Police officers in the U.S. are under fire again this summer and are taking heat after a few shocking and unacceptable incidents of alleged police brutality, some caught on video and shared widely via social media.

"Tension is building," as the Duluth News Tribune opinion page said recently. "Community-officer relations are fragile and tenuous at best."

But apparently that's elsewhere and not so much here in Minnesota. Polling in June found an overwhelmingly positive view of, and overwhelming support for, law enforcement and officers in our state.

"The survey results demonstrate that recent nationwide events have had a negligible impact on public opinion of 'their' local police in Minnesota," the Minnesota Police and Peace Officers Association said in announcing the poll results. "The Minnesota survey data finds an overwhelmingly positive view of local law enforcement across the state."

Indeed, 90 percent of Minnesotans polled this summer indicated they approved of or strongly approved of the way their "local police force handles its job." The endorsement was equally shared by men (89 percent) and women (91 percent) as well as by Republicans (90 percent) and Democrats (89 percent). Most Minnesotans — 91 percent — feel safe, the results indicated. Suburbanites feel the safest at 98 percent. A full 86 percent of those surveyed said they had mostly positive "personal interactions with the local police," the association reported. Nearly three-fourths characterized their interactions as very positive.

Public trust seems to be intact, too, in Minnesota; 85 percent of Minnesotans indicated they trusted "local law enforcement officers to use good judgment in their use of deadly force." Suburbanites most trust officers at 91 percent. In rural Minnesota, 85 percent of residents trust the police.

Last month's survey in Minnesota was conducted by Harper Polling of Pennsylvania. It involved 450 registered Minnesota voters and had a margin of error of plus or minus 4.62 percent. The polling was done June 15-16.

"As a profession that has seen a great amount of scrutiny from around the country, it is encouraging to see that the citizens of Minnesota recognize that our state's police officers face life-and-death situations on a daily basis and continue to do their jobs because they truly care about the public that they serve," Dennis Flaherty, executive director of the Minnesota Police and Peace Officers Association, said in a statement that accompanied the poll results. "In Minnesota, we have set high professional standards and reporting for our licensed police officers.
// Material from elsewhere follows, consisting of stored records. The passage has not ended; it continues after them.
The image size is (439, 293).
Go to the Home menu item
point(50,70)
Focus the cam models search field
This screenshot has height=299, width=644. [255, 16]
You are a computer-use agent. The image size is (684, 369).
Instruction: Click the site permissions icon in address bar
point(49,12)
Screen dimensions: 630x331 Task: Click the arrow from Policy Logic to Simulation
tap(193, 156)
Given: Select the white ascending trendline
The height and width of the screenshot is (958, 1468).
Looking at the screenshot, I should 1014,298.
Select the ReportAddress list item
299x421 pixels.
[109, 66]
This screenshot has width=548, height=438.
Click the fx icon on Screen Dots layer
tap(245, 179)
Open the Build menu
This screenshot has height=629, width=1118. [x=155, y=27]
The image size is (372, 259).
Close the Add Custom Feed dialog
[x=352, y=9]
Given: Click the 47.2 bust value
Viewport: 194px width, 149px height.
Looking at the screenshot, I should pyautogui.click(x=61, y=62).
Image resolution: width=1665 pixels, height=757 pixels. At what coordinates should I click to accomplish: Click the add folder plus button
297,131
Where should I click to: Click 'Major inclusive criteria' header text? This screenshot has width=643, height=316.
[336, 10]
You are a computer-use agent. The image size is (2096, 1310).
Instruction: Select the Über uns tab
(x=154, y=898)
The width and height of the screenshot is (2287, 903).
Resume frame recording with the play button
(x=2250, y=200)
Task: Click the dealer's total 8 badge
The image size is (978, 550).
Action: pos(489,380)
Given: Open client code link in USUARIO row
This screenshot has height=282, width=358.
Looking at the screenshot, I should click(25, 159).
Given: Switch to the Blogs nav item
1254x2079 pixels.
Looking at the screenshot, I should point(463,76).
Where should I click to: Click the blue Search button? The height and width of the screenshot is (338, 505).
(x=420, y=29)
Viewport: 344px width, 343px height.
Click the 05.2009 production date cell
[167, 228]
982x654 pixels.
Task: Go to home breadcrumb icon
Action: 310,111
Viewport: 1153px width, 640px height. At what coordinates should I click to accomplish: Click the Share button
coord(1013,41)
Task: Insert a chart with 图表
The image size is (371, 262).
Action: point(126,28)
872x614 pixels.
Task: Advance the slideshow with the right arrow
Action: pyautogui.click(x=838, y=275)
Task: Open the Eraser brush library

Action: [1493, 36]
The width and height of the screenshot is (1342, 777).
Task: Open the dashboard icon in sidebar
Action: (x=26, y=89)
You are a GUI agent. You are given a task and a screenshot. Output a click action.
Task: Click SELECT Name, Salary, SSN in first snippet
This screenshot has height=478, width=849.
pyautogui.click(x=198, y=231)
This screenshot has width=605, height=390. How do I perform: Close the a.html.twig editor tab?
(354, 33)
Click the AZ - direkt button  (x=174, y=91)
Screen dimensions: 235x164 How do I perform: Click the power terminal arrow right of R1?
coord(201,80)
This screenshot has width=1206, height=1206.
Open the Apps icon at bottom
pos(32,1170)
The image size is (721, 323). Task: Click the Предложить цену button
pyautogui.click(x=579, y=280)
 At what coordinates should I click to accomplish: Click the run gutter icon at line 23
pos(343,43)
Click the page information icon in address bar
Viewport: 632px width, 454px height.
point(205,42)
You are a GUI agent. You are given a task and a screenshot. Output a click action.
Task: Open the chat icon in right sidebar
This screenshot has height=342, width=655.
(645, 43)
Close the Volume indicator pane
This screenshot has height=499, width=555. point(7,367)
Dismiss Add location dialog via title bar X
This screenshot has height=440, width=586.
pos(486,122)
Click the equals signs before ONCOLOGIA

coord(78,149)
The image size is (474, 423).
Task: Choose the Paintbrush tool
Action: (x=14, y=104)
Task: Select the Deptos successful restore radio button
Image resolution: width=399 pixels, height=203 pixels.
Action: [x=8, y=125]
"If you ask cadets coming out of law enforcement programs, they will tell you, they go into this profession to serve the public and to make the communities in which they live and work a better place, and today's public opinion numbers illustrate that the public does in fact believe they are an integral stitch in the cloth of the community," Flaherty said.

While police officers should be held to the highest of standards, the wave of anti-police sentiment that continues to persist in the U.S. this summer permeates from the unfortunate and very wrong actions of only a few officers. There are nearly 900,000 officers nationwide. All but a few deserve the support and respect that clearly is being shown by the vast majority of Minnesotans.